** What is being asked **
Your answer should hold exactly the lines below from the line with "Task: Open column" through the line with "Given: Click the blue info icon beside About", both included, and no pictures at all.

** Material to process **
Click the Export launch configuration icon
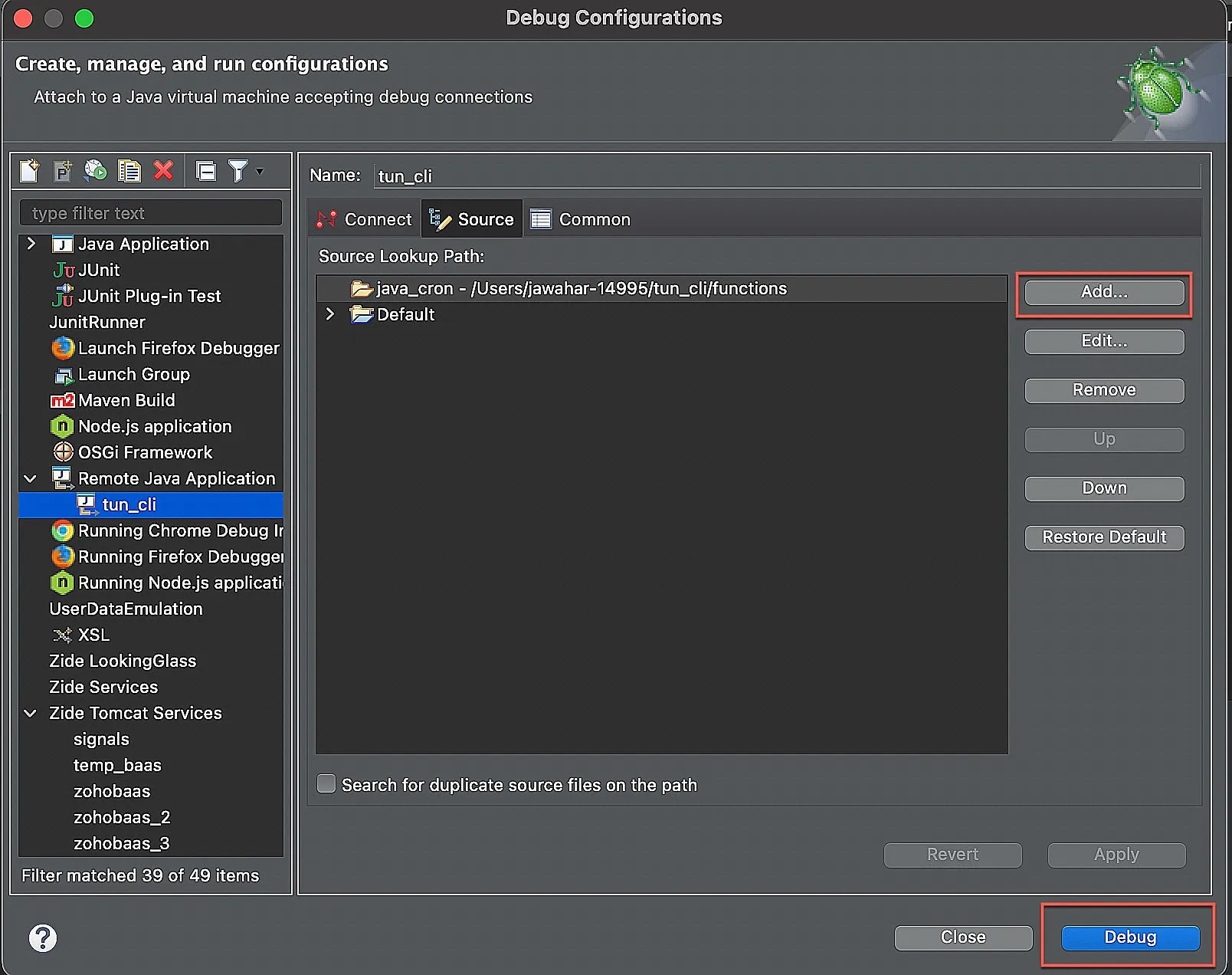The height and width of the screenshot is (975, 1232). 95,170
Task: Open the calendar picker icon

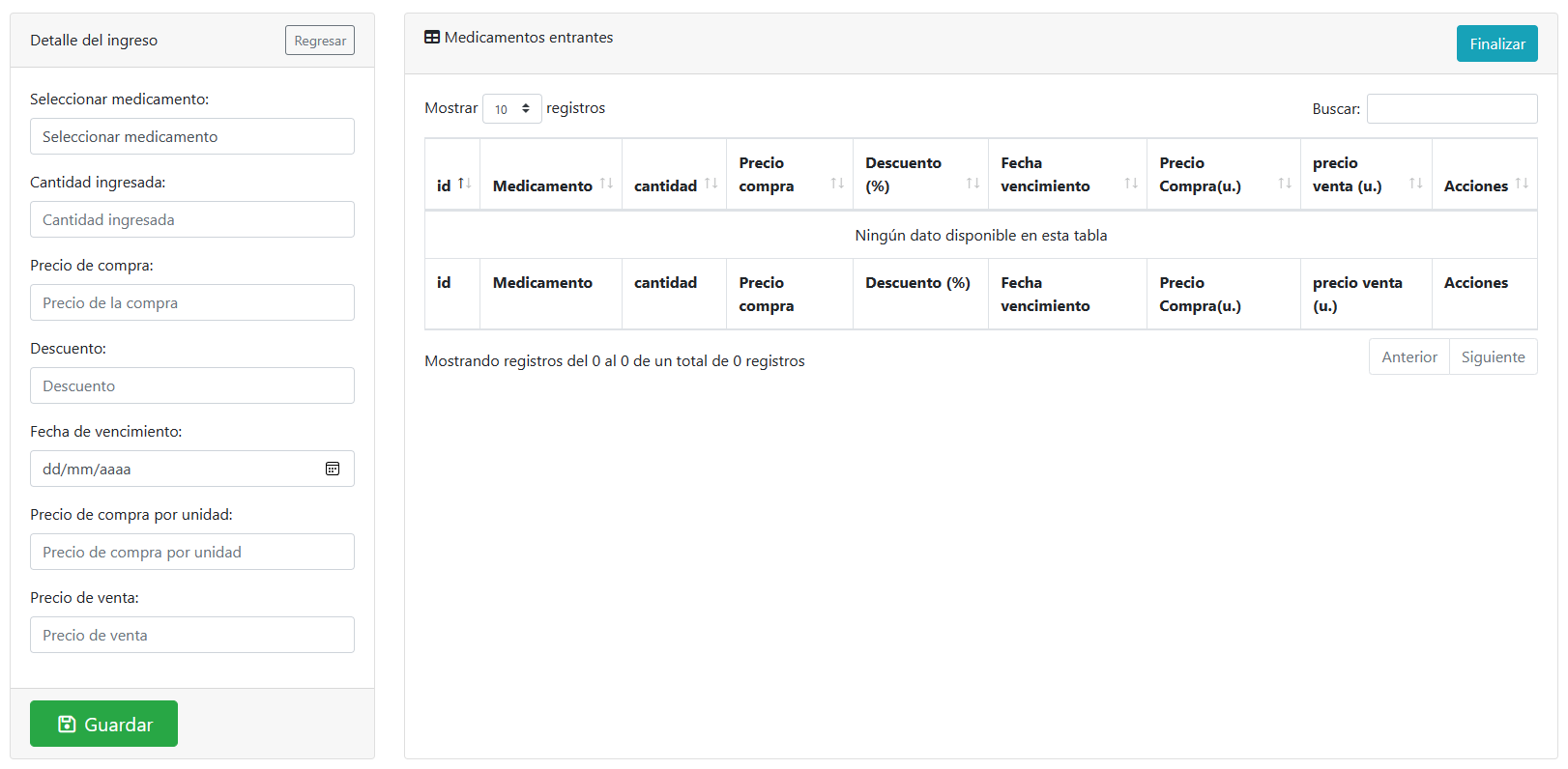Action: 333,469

--

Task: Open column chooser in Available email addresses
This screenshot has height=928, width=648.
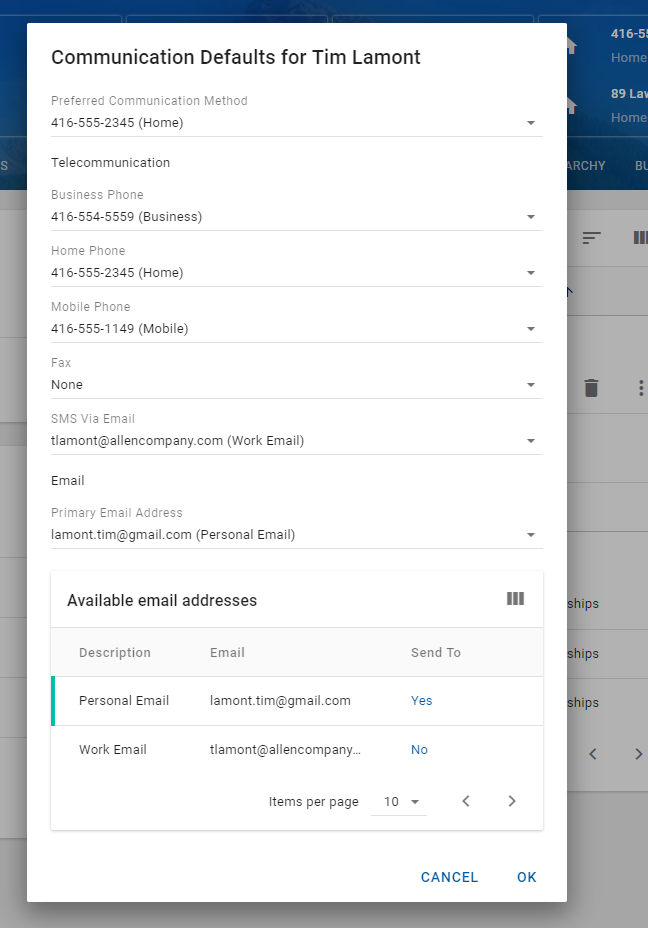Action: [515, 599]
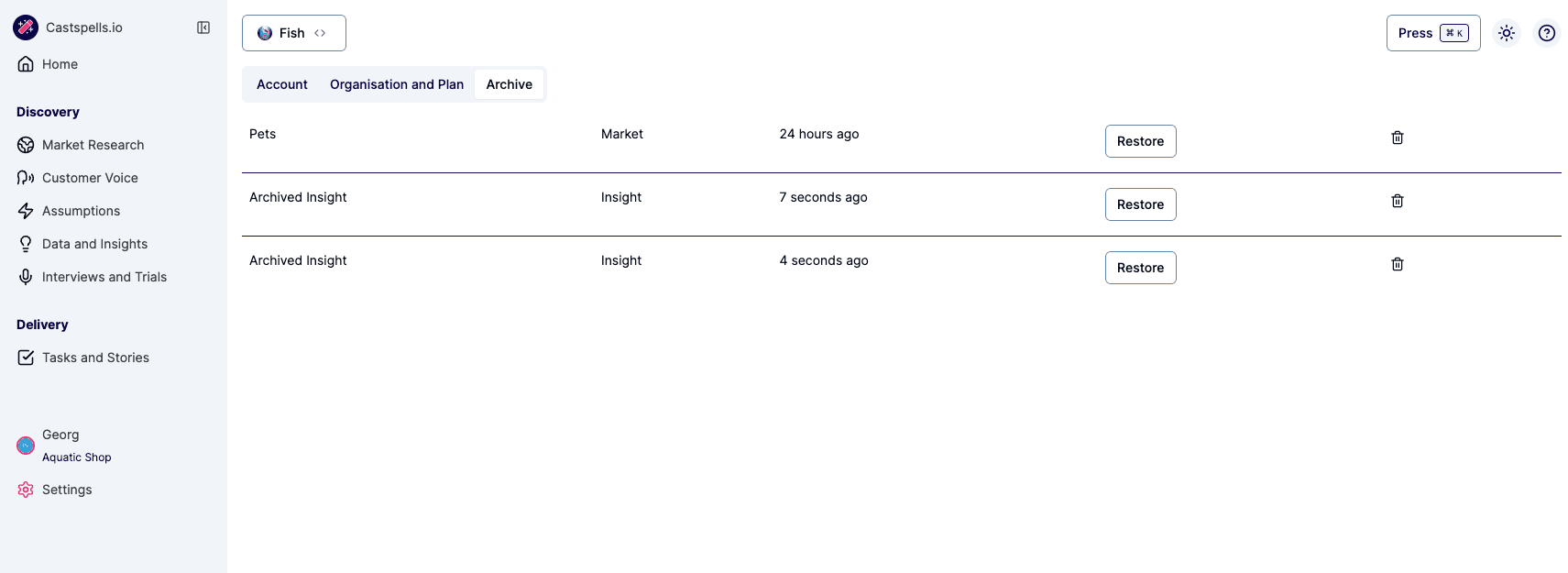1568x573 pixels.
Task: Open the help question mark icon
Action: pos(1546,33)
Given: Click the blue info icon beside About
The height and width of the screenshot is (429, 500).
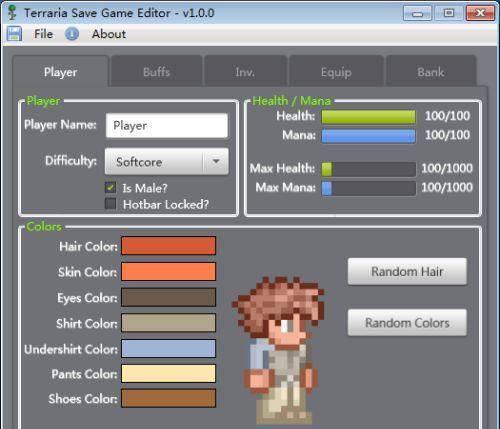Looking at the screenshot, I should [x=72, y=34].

* * *

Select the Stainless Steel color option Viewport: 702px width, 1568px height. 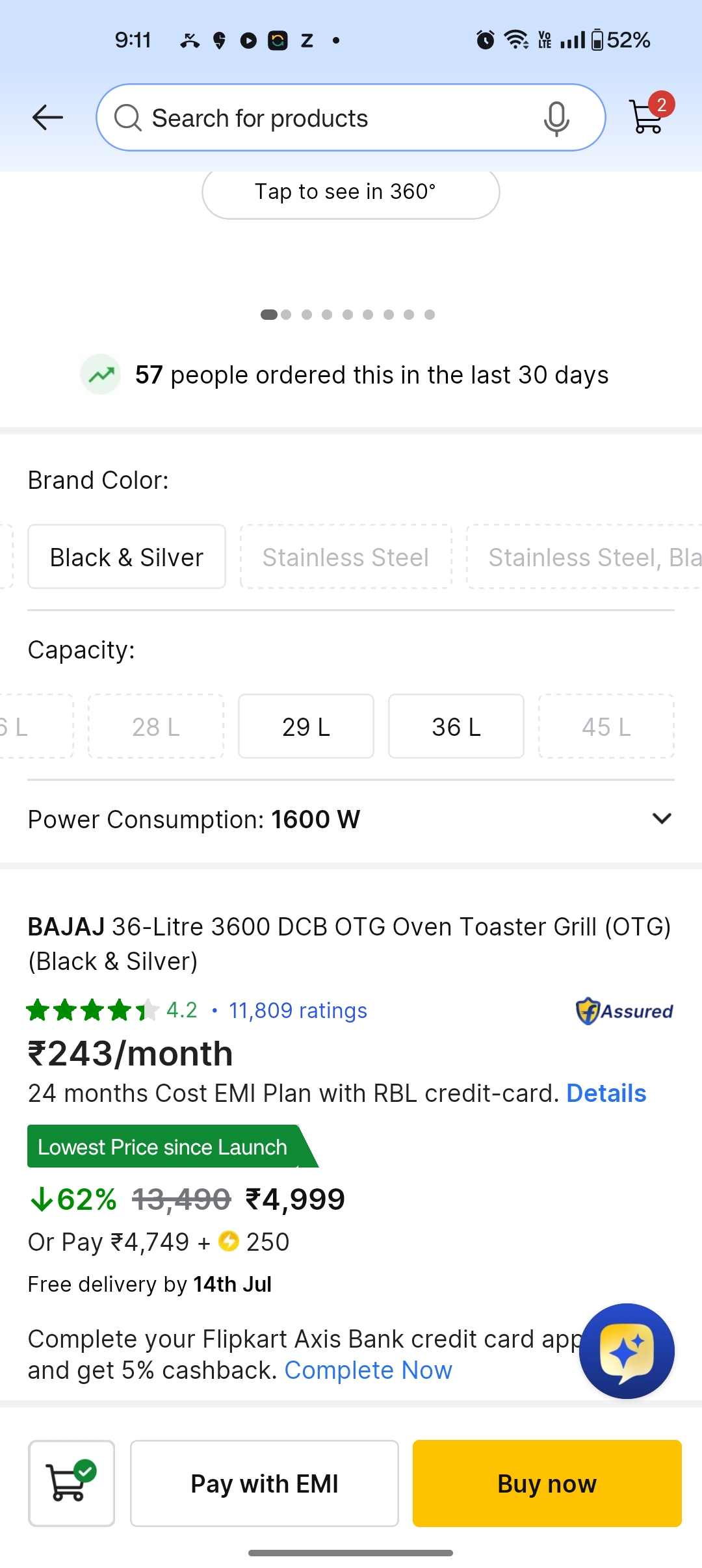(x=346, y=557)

** Problem solution **
Task: Open column chooser in Available email addresses
This screenshot has height=928, width=648.
Action: [515, 599]
1568x573 pixels.
Task: Open the help question mark icon
Action: pos(1546,33)
Given: Click the blue info icon beside About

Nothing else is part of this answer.